THE PROBLEM →
Pick out each line of the listing below that contains the string "icon", matching case exactly.

Text and item location entries:
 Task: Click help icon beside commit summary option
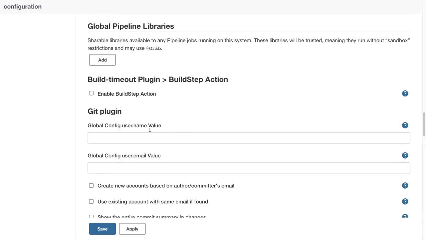pos(405,217)
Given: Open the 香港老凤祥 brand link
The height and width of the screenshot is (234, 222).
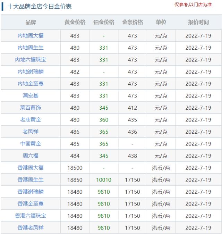Looking at the screenshot, I should pos(31,228).
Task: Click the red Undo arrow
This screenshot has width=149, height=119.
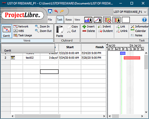Action: [x=56, y=11]
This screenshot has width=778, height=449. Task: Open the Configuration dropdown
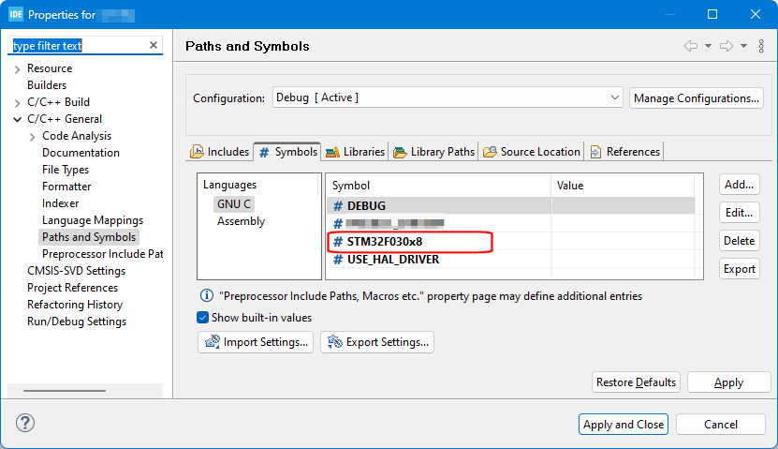(x=448, y=97)
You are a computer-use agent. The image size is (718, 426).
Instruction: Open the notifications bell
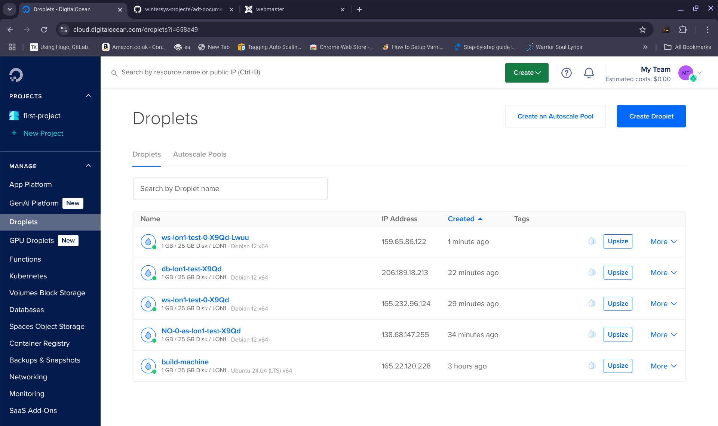tap(589, 73)
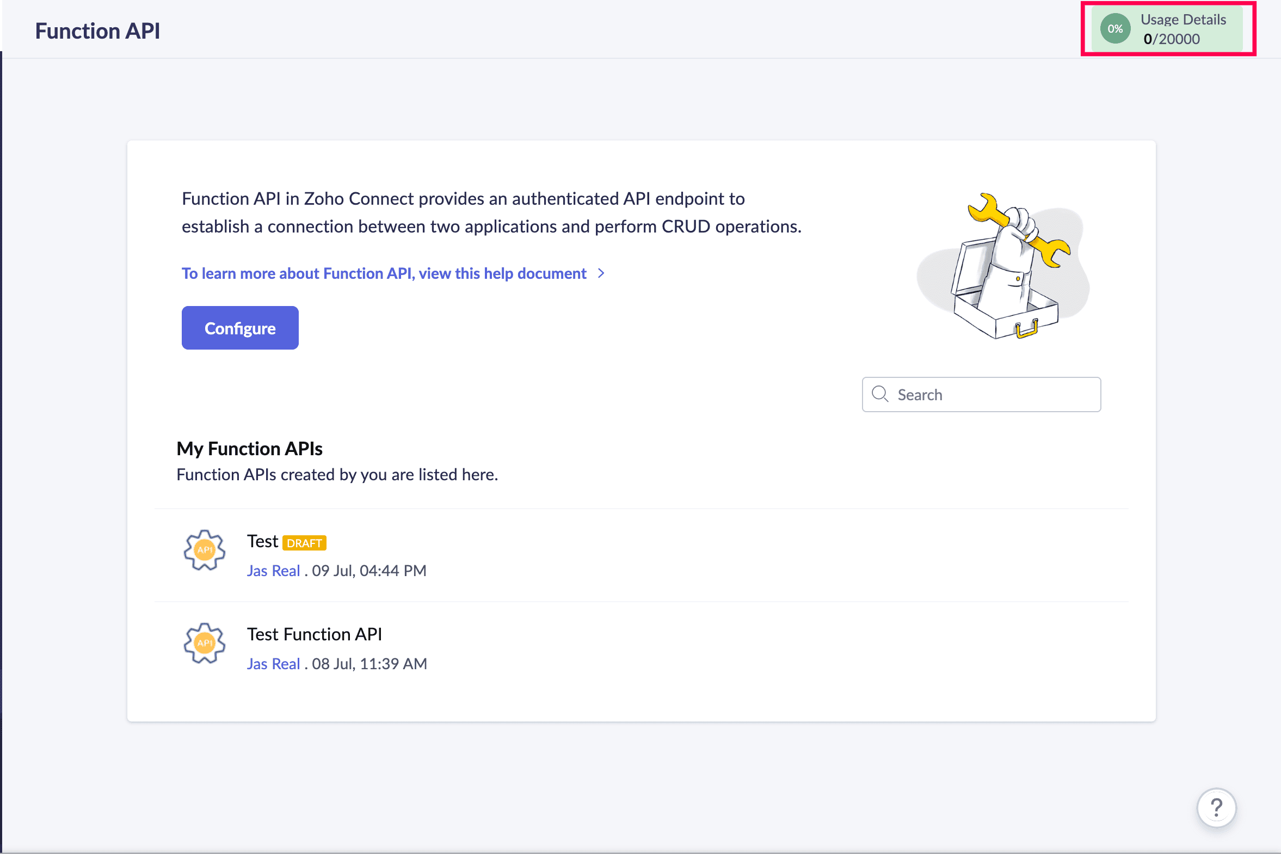The height and width of the screenshot is (856, 1281).
Task: Click the wrench and toolbox illustration
Action: (1003, 267)
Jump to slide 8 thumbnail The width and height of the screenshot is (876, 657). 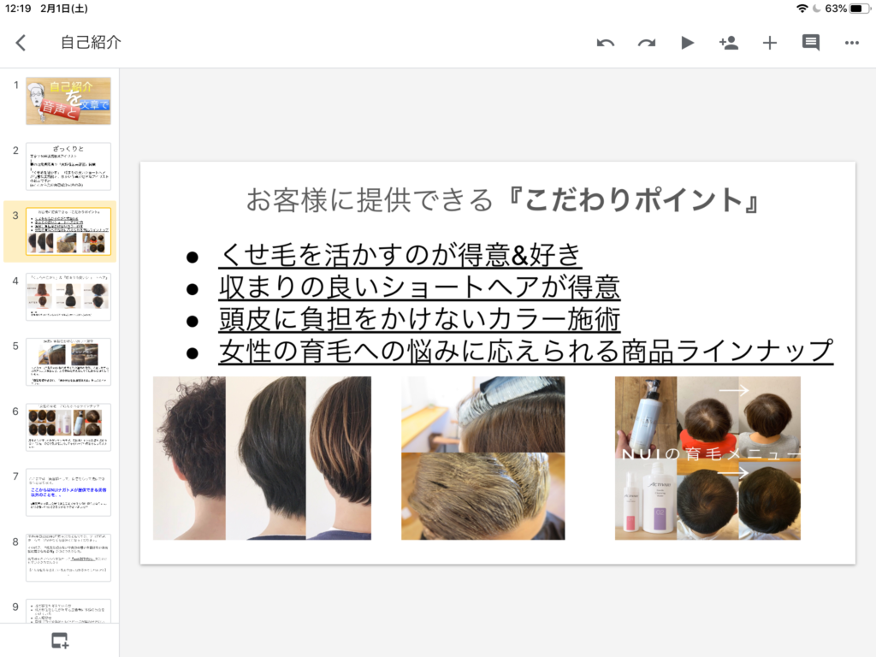tap(68, 558)
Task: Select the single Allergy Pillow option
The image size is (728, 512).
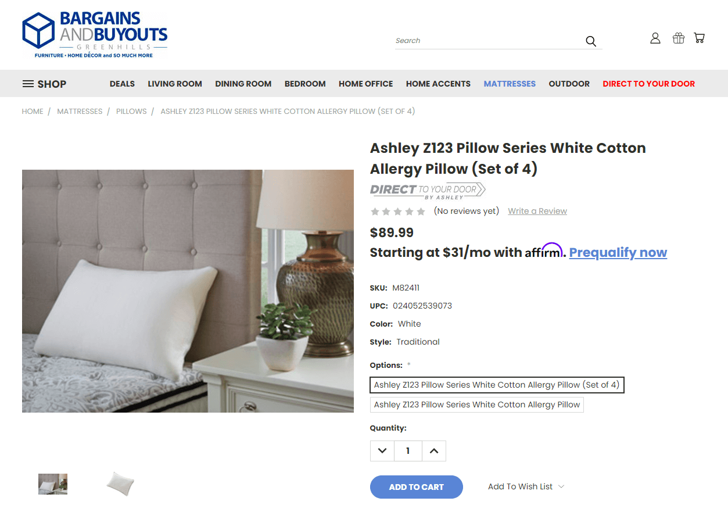Action: click(x=477, y=404)
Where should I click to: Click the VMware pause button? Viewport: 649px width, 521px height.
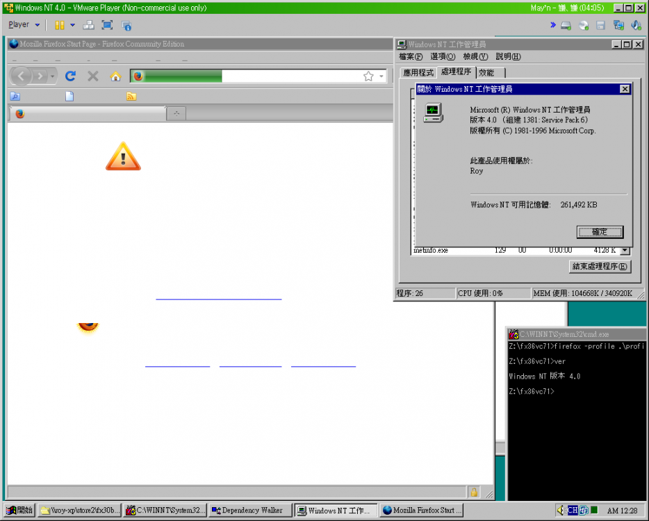point(60,25)
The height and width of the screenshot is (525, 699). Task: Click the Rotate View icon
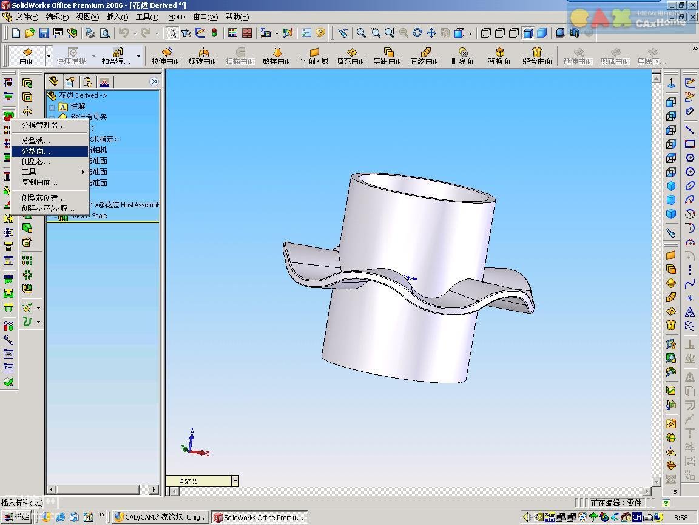pyautogui.click(x=417, y=33)
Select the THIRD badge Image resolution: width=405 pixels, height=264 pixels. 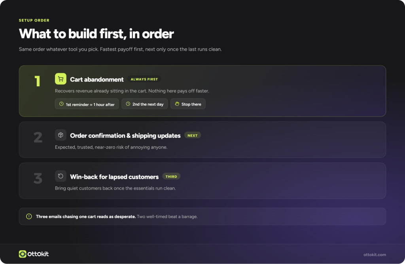[x=171, y=177]
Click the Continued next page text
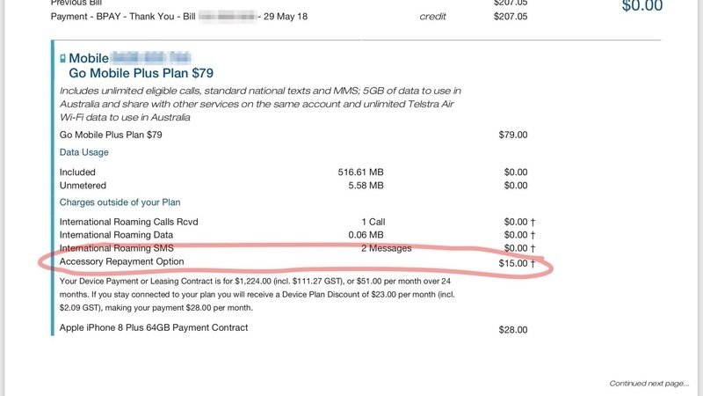Screen dimensions: 703x396 (649, 384)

ANSWER FOR THIS EXERCISE →
 Task: Click help icon beside commit summary option
The height and width of the screenshot is (525, 699). Task: Click the Rotate View icon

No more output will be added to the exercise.